Collimonas sp.ZL261蛋白酶基因的克隆、表达及其酶学特性

Gene Cloning,Expression and the Characterization of the Protease Produced by Collimonas sp. ZL261

分离自西藏色季拉山海拔4530 m高山草甸土壤的山冈单胞菌(Collimonas sp.)ZL261代谢产物具有很高的蛋白酶活性,为了明确其蛋白酶种类及其作用特点,本文采用限制性内切酶法构建了菌株ZL261的基因组文库,利用透明圈法筛选其胞外蛋白酶活性克隆,对其基因及蛋白结构进行了分析,进一步研究了该酶的表达和酶学特性。结果表明:该蛋白酶基因(命名为capro)包含一个长为1092 bp的完整开放阅读框(GenBank:KF992845),其编码蛋白由363个氨基酸组成;序列比对和同源性分析结果显示,该氨基酸序列与食真菌山冈单胞菌(Collimonas fungivorans)Ter331胞外蛋白酶序列(NC015856)相似性最高,为83%;一级、二级和三级结构分析均显示该蛋白含M35金属蛋白酶家族(EC 3.4.24.20)保守结构域。蛋白酶基因在大肠杆菌DH5α中异源表达获得了约38 kDa的目的蛋白。ZL261粗酶液对金属蛋白酶抑制剂EDTA敏感,最适作用pH值为7,最适温度30℃,在10℃时仍保持70%以上酶活力。综合分析可知,该蛋白酶为中性低温金属蛋白酶。具有较好的开发应用潜能。研究结果为微生物蛋白酶的开发提供了新型种质资源,也为探求不同生境微生物蛋白酶的系统进化关系提供了基础信息。

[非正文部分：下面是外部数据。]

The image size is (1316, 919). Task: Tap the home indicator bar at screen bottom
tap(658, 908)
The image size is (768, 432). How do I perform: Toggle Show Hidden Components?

Collimonas sp. ZL261 was isolated from the alpine meadow soil at Sejila Mountain in Tibet of China, of which the altitude is 4530 meters. The strain was able to produce a high active protease which formed large transparent zones on protease testing medium plates. In order to clarify the category and the function characteristics of the protease, the protease gene （named as capro） was cloned by constructing the gene library with restriction endonuclease method, and successfully expressed in Escherichia coli DH5α. An open reading frame of 1092 bp （GenBank：KF992845） encoding a 363 -amino acid （aa） protein with a calculated molecular weight （Mr） of 38.0 kDa and a pI of 6.65. Protein BLAST and phylogenetic tree analysis of the deduced amino acid sequence from capro showed that the encoded protein had 83% homology to a protease of Collimonas fungivorans Ter331 （NC015856）. The analysis of primary, secondary and three- dimensional structures showed that the amino acid sequece of Capro include zinc-binding conservative regions. One recombinant protein with the size of 38 kDa was obtained by expressing the gene capro in E. coli DH5α. The protease Capro was sensitive to EDTA which was an inhibitor of metalloproteases. The optimum pH and optimum temperature of Capro activities were pH 7 and 30℃ , respectively. When exposed to 10℃ , the enzyme relative activity still remained more than 70%. Summarizing the results above, we reached the conclusion that the protease Capro is a cold-active proteases belonging to matrix metalloproteinases M35. Summarizing the experimental data above, The protease Capro is a cold-active proteases belonging to matrix metalloproteinases M35 and has a great development potential. The research result offered a new type of germplasm resource for the development of microbial proteases, and provided the fundamental information for exploring the phylogenetic relationship among proteases produced by microorganisms in different eco-environments.